I rated Lowe well enough to be an AB. Remember we were picking the likes of George Bridge above such players so theres no disputing a lot of bad decisions have been made by those last two coaches. Does a team like the ABs need a finicky winger who you have to adapt and change a lot of your style with to get benefit from? No, not really. But he still would have been a basic improvement on players like even Savea at the tail of his career, Bridge, and could even have converted into the answer of replacing Beauden at the back. Instead we persisted with NMS, Naholo, Havili, Reece, all players we would have cared even less about losing and all because Rieko had Lowe's number 11 jersey nailed down.


He was of course only 23 when he decided to leave, it was back in the beggining of the period they had started retaining players (from 2018 onwards I think, they came out saying theyre going to be more aggressive at some point). So he might, all of them, only just missed out.
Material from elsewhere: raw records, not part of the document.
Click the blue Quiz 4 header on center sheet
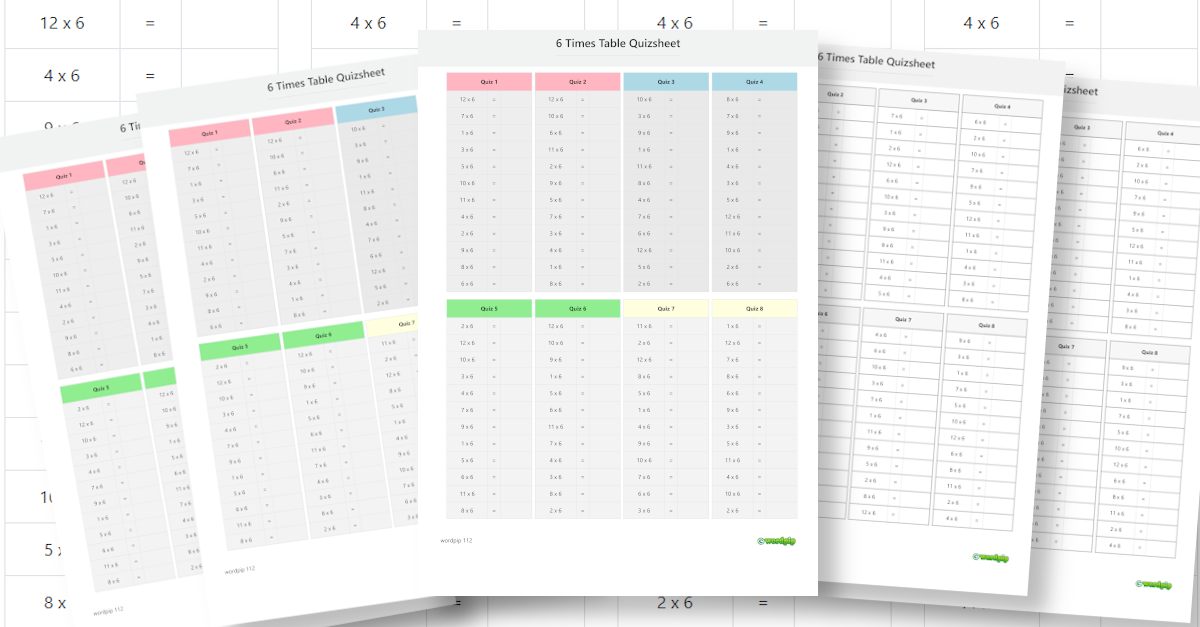 [754, 82]
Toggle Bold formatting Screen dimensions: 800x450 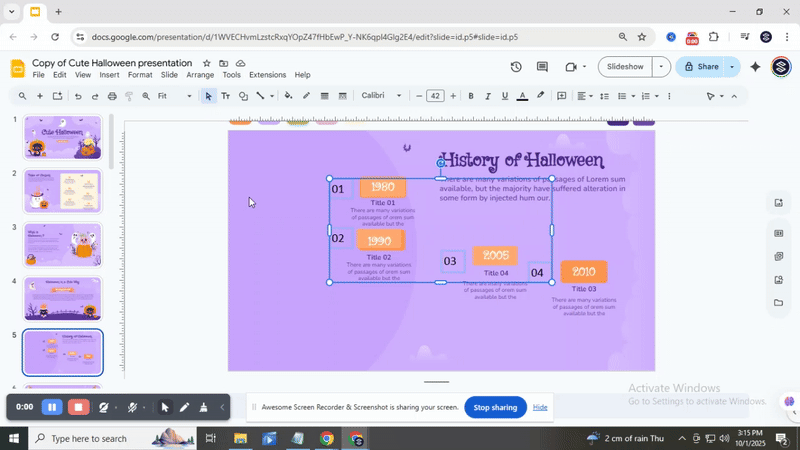[x=471, y=96]

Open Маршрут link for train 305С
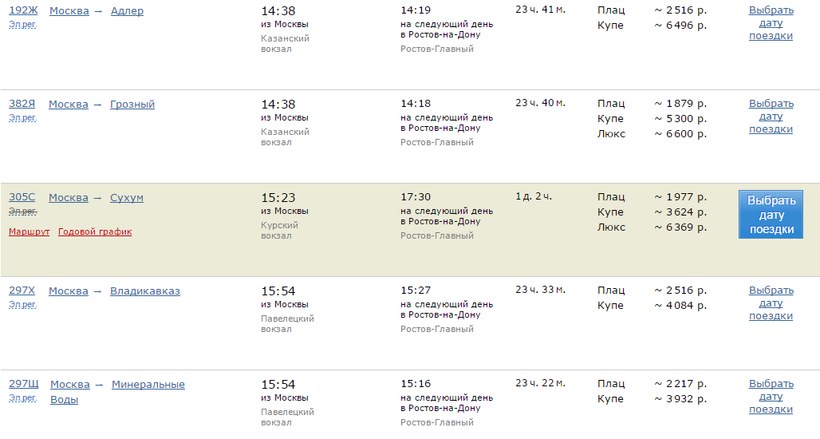click(28, 232)
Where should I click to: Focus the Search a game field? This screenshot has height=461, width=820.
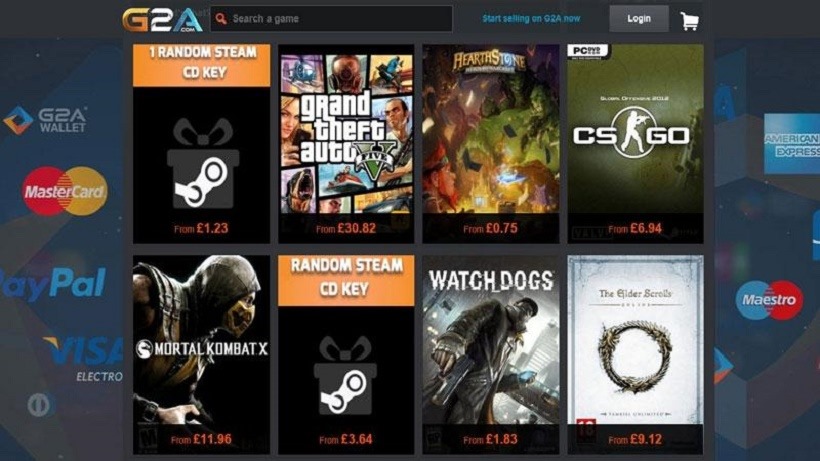[332, 19]
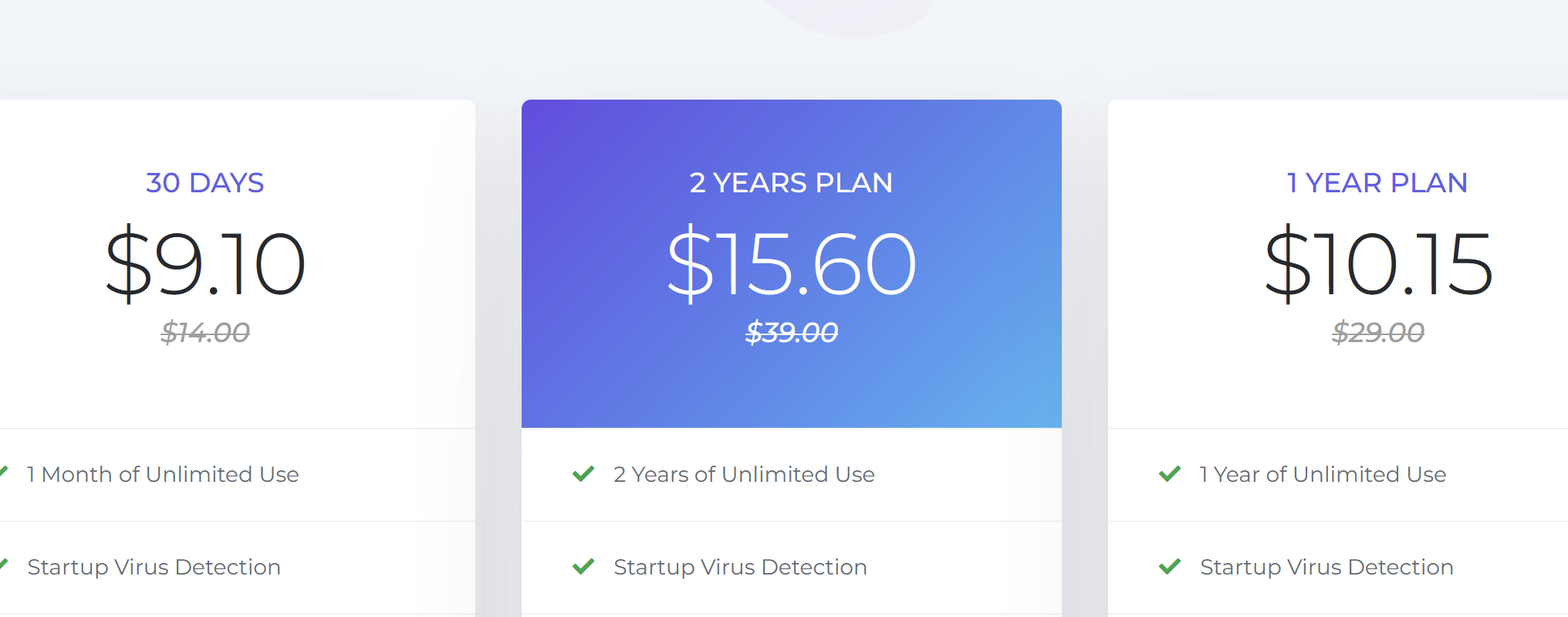Click the 2 Years of Unlimited Use text
The height and width of the screenshot is (617, 1568).
744,474
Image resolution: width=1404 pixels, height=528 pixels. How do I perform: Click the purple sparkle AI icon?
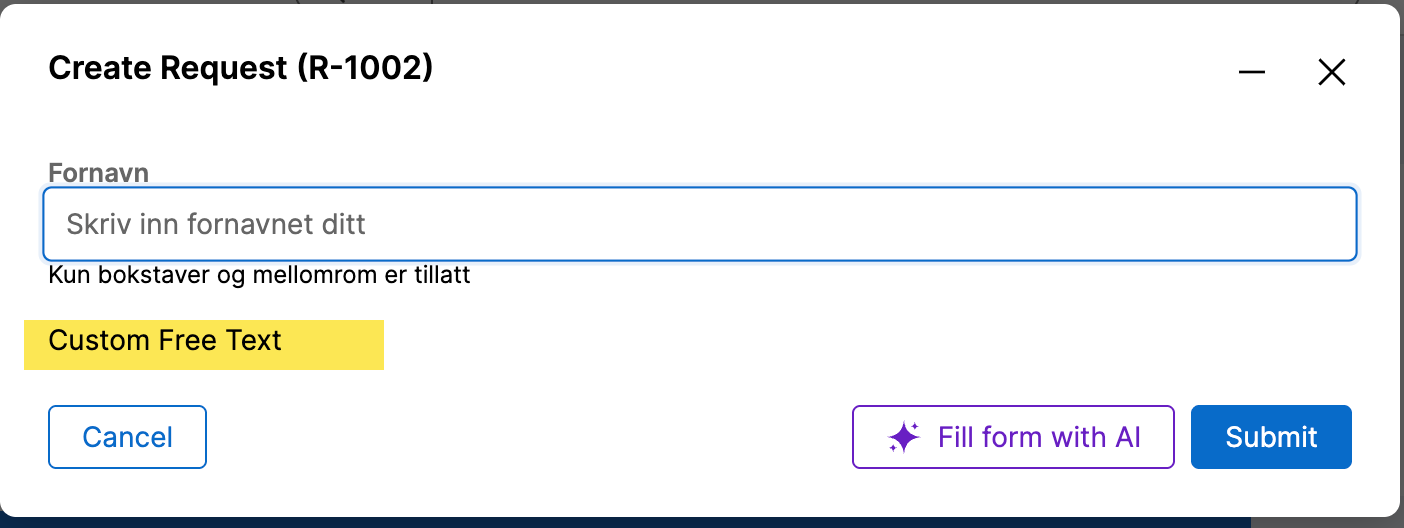pyautogui.click(x=903, y=437)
The main point that Ed made is that situations like Lowe's, Aki's, JGP's, aren't going to happen in future. That's a bit of a "NZ" only problem, because those players need to reach such a high standard to be chosen by the All Blacks, were as a country like Ireland wants them a lot earlier like that. This is basically the 'ready in 3 years' concept Ireland relied on, versus the '5 years and they've left' concept' were that player is now ready to be chosen by the All Blacks (given a contract to play Super, ala SBW, and hopefully Manu).
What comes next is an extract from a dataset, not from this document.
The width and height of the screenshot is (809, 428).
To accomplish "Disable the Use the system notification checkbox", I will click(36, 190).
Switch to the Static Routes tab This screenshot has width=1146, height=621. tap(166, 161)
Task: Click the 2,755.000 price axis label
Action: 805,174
The 'mercenary' thing that will take longer to expire, and which I was referring to, is the grandparents rule. The new kids coming through now aren't going to have as many gp born overseas, so the amount of players that can leave with a prospect of International rugby offer are going to drop dramatically at some point. All these kiwi fellas playing for a PI, is going to stop sadly.


The new era problem that will replace those old concerns is now French and Japanese clubs (doing the same as NRL teams have done for decades by) picking kids out of school. The problem here is not so much a national identity one, than it is a farm system where 9 in 10 players are left with nothing. A stunted education and no support in a foreign country (well they'll get kicked out of those countries were they don't in Australia).


It's the same sort of situation were NZ would be the big guy, but there weren't many downsides with it. The only one I can think was brought up but a poster on this site, I can't recall who it was, but he seemed to know a lot of kids coming from the Islands weren't really given the capability to fly back home during school xms holidays etc. That is probably something that should be fixed by the union. Otherwise getting someone like Fakatava over here for his last year of school definitely results in NZ being able to pick the cherries off the top but it also allows that player to develop and be able to represent Tonga and under age and possibly even later in his career. Where as a kid being taken from NZ is arguably going to be worse off in every respect other than perhaps money. Not going to develop as a person, not going to develop as a player as much, so I have a lotof sympathy for NZs case that I don't include them in that group but I certainly see where you're coming from and it encourages other countries to think they can do the same while not realising they're making a much worse experience/situation.